Putin odpowiada Trumpowi. Kapustin Jar znów w centrum uwagi
Rosja zdecydowała się na zamknięcie przestrzeni powietrznej nad poligonem rakietowym Kapustin Jar. Ukraińskie media uważają, że jest to odpowiedź na ostatnie decyzje Donalda Trumpa, ale jednocześnie podkreślają, że właśnie z tego miejsca Rosjanie wystrzelili w zeszłym roku pocisk balistyczny Oriesznik.
"W związku z wypowiedziami prezydenta USA Donalda Trumpa o przeniesieniu atomowych okrętów podwodnych »we właściwe miejsca«, Rosja zamknęła przestrzeń powietrzną nad poligonem Kapustin Jar w obwodzie astrachańskim. Właśnie stamtąd wcześniej wystrzelono rakietę Oriesznik" - pisze ukraiński serwis Telegraf.
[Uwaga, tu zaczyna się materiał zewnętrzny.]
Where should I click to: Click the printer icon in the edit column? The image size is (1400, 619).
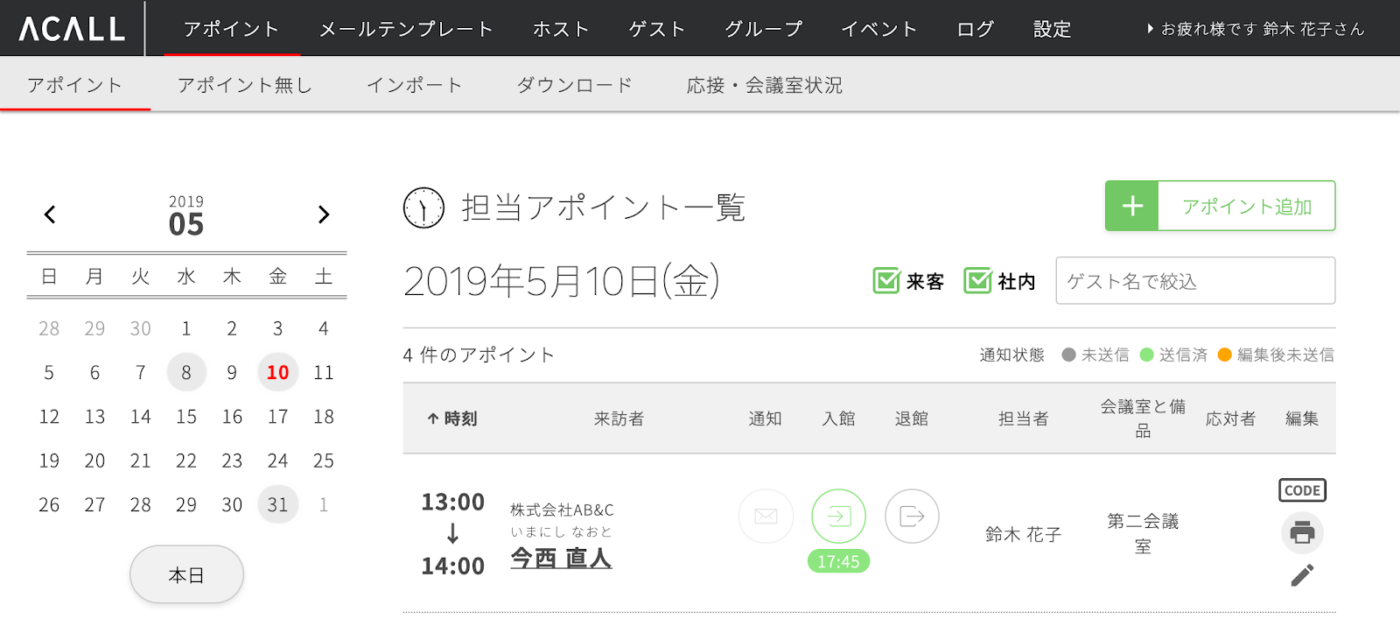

Rosja zamknęła przestrzeń powietrzną nad poligonem Kapustin Jar
Informacja o zamknięciu przestrzeni powietrznej nad poligonem rakietowym Kapustin Jar została potwierdzona w systemie ostrzegania o zagrożeniach dla lotnictwa (NOTAM). Wskazano w nim okres od 4 do 8 sierpnia.
Dalsza część artykułu pod materiałem wideo
Tego typu krok Rosjan w opinii Ukraińców jest najprawdopodobniej odpowiedzią na działania Donalda Trumpa i demonstrowaniem potencjału Rosji. Może mieć jednak również podłoże w planowanych, choć nieogłaszanych publicznie, testach pocisków balistycznych.
Z punktu widzenia Kijowa najgorsza sytuacja związana z tym rosyjskim poligonem miała miejsce 21 listopada 2024 r., kiedy odpalono z niego pocisk balistyczny Oriesznik, który następnie spadł na Charków.
Przypominana przez serwis Telegraf decyzja Donalda Trumpa dotyczyła rozmieszczenia dwóch okrętów podwodnych o napędzie nuklearnym w "odpowiednich rejonach". Była to reakcja na prowokacyjne groźby byłego prezydenta Rosji Dmitrija Miedwiediewa.